Election 2012: Where Do The Republican Candidates Stand Now?

It’s hard to believe that, after months of national anticipation, the results of not one but two Republican primaries have already been decided. These results are encouraging to some candidates, namely Mitt Romney, a favored candidate since the 2008 elections. While Romney is viewed as a favorite, there are many other candidates that, as of now, still stand a fair chance. Here’s the rundown on a few of them:

Mitt Romney

Despite heavy opposition from the Tea Party and many ultra-conservatives who see him as a moderate, Romney has officially won the Iowa and New Hampshire primaries, gaining a popular vote of 24.6% and 39.3% respectively. Although his Iowa win was very close and although many conservatives still eye him with suspicion, Romney has undoubtedly set himself up very nicely for the upcoming South Carolina primaries. On top of these wins, the Romney campaign can also boast ample financial backing, which will be put to good use in the coming months as Romney builds his support in other pivotal states. Overall, things are looking very good for the Romney campaign.

 

Rick Santorum

As recently as a month ago many analysts regarded Santorum as a 2nd tier candidate who had little chance of keeping up with frontrunners like Romney and Gingrich. They could not have been more wrong. Riding a recent groundswell of popular support, Santorum managed to secure an impressive 24.5% of the Iowan popular vote and was 8 votes away from tying Mitt Romney himself. While these numbers must be exceptionally heartening to Santorum, he must be sure not to rest on his laurels: as of January 7th, Santoum on has about a fifth of the Republican vote nationwide that Romney currently commands (4.5% to Romney’s 25%). A such, the most important thing for Santorum now is to continue to campaign vigorously in States such as Florida and South Carolina, and hope that his superb performance in the Iowa caucus will translate into much-needed financial support for his campaign.

 

Ron Paul

Although he is regarded by many liberals as nothing more than an out-of-touch reactionary Ron Paul has nevertheless managed to attain 21.4% of the popular vote in the Iowa primaries and 22.9% in the New Hampshire primaries . For months the media has overlooked Ron Paul’s steady rise in approval ratings, and now, in the wake of his great success in the Iowa primaries, Paul is finally being considered a legitimate candidate with a host of fanatical supporters at his back. In fact, the one thing Ron Paul has that many of the would-be front-runners lack is a very solid base of engaged, passionate supporters who truly believe he is the only candidate that can bring sufficient change to Washington. Now, as Ron Paul looks to continue his bid for the nomination, his campaign hinges on whether or not he can expand his support base into new states and create similarly high levels of devotion from voters in South Carolina. The only thing Ron Paul doesn’t have- the only thing that may well spell his political doom- is time. The short time periods in-between the next few primaries may well spell disaster for his campaign.

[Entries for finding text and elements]
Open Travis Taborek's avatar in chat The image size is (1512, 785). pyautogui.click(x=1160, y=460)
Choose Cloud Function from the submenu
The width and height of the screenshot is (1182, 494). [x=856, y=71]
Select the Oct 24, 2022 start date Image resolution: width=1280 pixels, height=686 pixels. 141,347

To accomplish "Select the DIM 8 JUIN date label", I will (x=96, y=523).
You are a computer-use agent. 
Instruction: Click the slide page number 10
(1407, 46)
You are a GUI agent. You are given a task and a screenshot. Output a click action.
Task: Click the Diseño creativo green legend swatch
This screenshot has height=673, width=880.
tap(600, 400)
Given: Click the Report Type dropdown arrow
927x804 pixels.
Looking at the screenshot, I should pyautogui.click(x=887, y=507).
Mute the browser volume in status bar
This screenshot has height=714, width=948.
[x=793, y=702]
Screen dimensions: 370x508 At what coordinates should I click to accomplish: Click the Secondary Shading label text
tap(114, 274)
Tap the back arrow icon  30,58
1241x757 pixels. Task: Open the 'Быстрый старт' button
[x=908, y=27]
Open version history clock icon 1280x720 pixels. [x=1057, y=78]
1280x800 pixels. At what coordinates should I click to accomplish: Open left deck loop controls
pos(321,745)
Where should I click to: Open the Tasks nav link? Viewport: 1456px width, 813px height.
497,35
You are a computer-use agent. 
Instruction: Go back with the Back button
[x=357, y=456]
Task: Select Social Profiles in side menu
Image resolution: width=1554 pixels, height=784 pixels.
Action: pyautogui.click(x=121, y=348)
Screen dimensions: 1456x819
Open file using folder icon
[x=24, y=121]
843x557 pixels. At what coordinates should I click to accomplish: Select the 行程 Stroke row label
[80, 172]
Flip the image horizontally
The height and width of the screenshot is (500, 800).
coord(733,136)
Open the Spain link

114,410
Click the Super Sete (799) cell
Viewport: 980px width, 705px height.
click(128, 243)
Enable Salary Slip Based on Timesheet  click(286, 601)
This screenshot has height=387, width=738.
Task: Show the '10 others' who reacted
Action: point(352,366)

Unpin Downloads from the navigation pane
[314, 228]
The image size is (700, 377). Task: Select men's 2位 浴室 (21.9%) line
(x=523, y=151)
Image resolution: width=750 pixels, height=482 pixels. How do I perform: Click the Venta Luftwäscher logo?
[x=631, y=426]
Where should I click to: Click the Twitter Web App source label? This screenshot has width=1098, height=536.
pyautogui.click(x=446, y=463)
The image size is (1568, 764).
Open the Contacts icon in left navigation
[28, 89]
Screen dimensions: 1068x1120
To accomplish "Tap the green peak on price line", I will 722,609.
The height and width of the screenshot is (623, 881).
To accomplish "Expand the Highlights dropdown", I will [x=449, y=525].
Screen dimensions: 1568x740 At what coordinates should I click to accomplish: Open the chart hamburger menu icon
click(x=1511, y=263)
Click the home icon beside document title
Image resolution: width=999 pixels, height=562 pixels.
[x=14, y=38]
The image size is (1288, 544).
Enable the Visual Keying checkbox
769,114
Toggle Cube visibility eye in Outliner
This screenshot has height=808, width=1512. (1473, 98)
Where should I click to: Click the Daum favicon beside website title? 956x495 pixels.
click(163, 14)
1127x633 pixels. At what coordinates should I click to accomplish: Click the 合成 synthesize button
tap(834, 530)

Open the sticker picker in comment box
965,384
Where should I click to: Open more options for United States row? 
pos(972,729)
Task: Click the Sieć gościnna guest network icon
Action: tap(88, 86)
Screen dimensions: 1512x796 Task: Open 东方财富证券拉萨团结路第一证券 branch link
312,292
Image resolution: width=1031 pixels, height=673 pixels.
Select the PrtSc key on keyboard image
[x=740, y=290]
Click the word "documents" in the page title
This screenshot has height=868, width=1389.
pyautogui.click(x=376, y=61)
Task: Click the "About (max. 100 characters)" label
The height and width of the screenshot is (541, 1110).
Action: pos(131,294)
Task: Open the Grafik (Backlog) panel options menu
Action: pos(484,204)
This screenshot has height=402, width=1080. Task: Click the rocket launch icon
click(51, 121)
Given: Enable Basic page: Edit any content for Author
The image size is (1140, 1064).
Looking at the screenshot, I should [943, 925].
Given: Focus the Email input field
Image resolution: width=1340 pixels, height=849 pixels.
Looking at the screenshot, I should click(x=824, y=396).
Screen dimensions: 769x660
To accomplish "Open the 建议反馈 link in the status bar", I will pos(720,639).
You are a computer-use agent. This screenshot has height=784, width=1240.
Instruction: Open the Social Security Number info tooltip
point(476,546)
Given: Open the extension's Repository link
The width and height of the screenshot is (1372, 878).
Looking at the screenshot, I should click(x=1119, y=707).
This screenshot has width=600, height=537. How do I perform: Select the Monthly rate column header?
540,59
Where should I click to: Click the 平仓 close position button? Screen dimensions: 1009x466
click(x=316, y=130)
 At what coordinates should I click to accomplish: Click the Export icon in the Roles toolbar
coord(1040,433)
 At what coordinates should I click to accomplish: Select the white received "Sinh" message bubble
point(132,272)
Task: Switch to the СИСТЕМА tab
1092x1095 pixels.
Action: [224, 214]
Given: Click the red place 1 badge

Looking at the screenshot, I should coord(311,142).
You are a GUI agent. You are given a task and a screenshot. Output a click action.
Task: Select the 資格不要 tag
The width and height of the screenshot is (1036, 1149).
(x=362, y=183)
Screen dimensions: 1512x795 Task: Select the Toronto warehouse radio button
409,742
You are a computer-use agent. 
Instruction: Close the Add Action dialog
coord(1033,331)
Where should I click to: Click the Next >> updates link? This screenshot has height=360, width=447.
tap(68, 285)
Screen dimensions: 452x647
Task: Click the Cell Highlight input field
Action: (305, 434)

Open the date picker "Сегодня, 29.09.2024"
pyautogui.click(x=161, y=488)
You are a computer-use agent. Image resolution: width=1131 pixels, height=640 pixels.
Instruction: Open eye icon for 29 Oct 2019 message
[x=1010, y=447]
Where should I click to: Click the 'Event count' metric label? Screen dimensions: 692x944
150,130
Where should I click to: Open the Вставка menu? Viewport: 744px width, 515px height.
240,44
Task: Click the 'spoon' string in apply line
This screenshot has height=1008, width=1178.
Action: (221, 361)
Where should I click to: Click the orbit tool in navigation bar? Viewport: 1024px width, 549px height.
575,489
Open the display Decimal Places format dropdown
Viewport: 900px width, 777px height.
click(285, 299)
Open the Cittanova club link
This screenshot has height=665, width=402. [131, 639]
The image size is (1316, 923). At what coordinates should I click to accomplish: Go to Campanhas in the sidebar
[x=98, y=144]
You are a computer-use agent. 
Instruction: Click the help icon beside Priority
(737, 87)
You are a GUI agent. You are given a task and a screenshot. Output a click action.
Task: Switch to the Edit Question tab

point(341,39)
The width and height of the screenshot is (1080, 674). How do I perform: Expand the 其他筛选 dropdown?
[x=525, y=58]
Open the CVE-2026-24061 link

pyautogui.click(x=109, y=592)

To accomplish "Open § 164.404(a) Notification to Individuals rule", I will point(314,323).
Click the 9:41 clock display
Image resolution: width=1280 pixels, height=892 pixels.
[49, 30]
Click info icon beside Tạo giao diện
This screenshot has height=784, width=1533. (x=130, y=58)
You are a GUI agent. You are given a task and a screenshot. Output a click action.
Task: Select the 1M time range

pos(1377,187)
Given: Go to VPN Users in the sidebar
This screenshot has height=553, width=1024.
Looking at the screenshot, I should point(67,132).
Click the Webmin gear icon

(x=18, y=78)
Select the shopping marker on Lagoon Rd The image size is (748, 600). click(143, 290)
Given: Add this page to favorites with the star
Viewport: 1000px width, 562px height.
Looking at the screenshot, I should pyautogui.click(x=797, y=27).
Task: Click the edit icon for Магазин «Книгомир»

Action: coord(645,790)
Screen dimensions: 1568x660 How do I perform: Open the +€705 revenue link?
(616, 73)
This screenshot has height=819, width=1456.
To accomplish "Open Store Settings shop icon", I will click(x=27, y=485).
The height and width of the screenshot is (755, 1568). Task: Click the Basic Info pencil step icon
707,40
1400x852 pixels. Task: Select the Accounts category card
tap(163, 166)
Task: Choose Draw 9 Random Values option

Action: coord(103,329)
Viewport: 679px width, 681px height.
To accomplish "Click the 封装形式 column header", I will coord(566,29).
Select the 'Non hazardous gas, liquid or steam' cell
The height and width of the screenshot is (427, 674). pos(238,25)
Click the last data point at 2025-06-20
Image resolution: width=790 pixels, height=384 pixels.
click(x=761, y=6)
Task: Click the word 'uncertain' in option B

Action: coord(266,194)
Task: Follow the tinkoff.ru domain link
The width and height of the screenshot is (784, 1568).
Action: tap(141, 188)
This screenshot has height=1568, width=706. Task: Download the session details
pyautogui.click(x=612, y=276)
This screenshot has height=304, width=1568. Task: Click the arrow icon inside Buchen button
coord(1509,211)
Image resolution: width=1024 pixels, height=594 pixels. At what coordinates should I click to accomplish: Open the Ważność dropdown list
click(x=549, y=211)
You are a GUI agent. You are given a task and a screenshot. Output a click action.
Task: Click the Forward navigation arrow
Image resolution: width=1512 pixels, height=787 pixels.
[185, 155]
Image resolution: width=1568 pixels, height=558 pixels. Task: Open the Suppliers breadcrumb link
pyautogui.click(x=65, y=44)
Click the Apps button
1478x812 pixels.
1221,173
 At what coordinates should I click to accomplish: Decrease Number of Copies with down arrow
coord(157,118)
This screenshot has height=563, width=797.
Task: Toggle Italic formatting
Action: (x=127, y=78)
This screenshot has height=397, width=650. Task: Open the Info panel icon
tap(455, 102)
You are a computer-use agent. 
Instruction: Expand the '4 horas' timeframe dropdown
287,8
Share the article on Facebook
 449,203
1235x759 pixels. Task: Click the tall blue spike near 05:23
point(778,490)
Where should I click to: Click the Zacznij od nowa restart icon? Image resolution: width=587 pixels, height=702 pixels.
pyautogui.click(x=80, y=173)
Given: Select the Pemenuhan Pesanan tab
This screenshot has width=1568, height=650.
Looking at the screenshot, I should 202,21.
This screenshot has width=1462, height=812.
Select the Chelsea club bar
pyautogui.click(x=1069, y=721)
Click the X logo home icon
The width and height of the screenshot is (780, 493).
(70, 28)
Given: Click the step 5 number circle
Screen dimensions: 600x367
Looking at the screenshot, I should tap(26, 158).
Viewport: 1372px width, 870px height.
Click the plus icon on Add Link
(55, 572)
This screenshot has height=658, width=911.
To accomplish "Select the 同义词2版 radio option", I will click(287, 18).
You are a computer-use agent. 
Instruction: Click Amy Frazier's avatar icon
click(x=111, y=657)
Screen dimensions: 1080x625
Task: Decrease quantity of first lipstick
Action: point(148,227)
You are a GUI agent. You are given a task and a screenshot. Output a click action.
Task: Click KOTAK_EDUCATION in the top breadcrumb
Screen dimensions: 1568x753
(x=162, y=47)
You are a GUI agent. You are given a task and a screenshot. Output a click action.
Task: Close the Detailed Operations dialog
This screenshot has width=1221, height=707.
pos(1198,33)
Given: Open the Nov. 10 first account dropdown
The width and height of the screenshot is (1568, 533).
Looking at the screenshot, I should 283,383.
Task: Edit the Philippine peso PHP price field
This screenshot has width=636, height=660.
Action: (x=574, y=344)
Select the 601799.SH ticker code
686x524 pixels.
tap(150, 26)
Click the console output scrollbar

→ Written tasks:
1. Translate this sentence from the election article into Spanish: "Overall, things are looking very good for the Romney campaign."
2. Using the election article, answer yes or no to each statement and quote the words that decide it: (a) Romney won the New Hampshire primary with 39.3% of the popular vote. (b) A month earlier, many analysts saw Santorum as a frontrunner. (c) Ron Paul received more than 25% of the vote in New Hampshire.
These records have no connection to the election article.

→ Results by task:
1. En general, las cosas pintan muy bien para la campaña de Romney.

2.
(a) Yes: "Romney has officially won the Iowa and New Hampshire primaries, gaining a popular vote of 24.6% and 39.3% respectively"
(b) No: "many analysts regarded Santorum as a 2nd tier candidate"
(c) No: "22.9% in the New Hampshire primaries"